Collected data
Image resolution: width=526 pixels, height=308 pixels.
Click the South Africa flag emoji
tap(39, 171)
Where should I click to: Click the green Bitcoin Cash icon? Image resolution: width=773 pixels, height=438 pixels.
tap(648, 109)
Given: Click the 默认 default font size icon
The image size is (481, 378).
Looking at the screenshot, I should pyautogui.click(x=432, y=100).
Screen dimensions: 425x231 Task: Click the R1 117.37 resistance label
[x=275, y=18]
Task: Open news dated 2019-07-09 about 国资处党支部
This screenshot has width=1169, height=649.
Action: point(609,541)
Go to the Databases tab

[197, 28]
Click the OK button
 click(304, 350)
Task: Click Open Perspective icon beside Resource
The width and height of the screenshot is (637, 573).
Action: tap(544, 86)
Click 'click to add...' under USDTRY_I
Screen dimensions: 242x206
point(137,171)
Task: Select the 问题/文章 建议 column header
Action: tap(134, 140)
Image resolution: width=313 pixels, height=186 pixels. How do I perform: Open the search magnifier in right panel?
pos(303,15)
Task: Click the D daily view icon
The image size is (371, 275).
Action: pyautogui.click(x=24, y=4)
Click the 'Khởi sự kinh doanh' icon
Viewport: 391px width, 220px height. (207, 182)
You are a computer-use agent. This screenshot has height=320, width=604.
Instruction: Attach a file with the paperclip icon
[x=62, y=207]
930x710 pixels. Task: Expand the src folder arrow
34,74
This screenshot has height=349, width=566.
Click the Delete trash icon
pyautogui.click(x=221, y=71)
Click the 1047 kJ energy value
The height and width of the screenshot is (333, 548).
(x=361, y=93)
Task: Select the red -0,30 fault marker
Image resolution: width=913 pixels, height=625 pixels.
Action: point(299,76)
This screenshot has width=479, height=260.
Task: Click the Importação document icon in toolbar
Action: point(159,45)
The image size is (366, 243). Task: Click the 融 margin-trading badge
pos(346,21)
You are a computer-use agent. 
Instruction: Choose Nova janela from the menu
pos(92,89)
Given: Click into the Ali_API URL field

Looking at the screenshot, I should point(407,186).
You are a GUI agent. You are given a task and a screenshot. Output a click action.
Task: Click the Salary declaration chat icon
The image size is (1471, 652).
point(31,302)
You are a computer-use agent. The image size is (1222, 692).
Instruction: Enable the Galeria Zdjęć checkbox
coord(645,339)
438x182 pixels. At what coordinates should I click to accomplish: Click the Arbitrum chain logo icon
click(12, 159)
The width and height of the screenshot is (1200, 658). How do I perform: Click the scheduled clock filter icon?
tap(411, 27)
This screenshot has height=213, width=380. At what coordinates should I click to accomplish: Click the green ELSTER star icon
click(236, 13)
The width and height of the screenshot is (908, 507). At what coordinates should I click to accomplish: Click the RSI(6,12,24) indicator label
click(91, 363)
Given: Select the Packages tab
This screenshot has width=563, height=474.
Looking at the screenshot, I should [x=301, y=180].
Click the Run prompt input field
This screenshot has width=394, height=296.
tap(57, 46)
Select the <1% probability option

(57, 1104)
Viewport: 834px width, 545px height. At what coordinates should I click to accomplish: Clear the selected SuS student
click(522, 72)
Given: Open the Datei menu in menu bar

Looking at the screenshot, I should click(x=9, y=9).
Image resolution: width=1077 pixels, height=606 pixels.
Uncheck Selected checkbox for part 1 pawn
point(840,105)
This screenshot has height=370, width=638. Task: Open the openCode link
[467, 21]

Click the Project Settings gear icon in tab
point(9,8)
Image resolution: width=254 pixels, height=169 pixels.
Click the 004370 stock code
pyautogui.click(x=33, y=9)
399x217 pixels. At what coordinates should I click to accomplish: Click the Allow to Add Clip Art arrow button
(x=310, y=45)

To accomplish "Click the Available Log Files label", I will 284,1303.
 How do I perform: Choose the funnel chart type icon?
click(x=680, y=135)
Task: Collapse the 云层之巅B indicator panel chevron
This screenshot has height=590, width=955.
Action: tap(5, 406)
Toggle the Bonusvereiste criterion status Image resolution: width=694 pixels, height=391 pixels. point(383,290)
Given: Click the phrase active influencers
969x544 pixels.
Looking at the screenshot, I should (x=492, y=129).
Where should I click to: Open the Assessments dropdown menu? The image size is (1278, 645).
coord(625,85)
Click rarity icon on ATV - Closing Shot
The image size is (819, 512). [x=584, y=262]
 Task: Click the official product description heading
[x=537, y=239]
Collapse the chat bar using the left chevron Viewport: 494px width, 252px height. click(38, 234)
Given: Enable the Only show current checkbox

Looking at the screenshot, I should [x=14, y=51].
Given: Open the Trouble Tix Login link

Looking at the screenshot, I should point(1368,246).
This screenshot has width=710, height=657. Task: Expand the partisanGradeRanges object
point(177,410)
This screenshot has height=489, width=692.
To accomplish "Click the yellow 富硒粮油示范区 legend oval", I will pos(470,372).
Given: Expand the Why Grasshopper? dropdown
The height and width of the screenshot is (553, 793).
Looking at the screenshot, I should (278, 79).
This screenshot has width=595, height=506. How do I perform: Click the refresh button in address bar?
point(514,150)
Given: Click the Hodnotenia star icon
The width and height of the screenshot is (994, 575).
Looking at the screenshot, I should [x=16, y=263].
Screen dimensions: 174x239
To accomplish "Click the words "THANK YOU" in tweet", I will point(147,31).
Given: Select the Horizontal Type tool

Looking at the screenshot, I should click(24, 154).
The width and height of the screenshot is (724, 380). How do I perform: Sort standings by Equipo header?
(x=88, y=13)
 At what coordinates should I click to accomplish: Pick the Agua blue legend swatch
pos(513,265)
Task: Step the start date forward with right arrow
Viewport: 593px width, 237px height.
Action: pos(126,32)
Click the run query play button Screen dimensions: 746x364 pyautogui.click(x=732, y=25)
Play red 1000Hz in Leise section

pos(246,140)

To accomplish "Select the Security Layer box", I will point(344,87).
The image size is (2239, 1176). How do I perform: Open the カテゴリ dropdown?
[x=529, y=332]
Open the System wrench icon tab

What is needed » Scan the records for the word "computer". Copy each line where it turns up.

Exercise output »
You are a computer-use agent. This screenshot has height=320, width=604.
You are a computer-use agent. 
You are a computer-use agent. The image size is (1222, 692).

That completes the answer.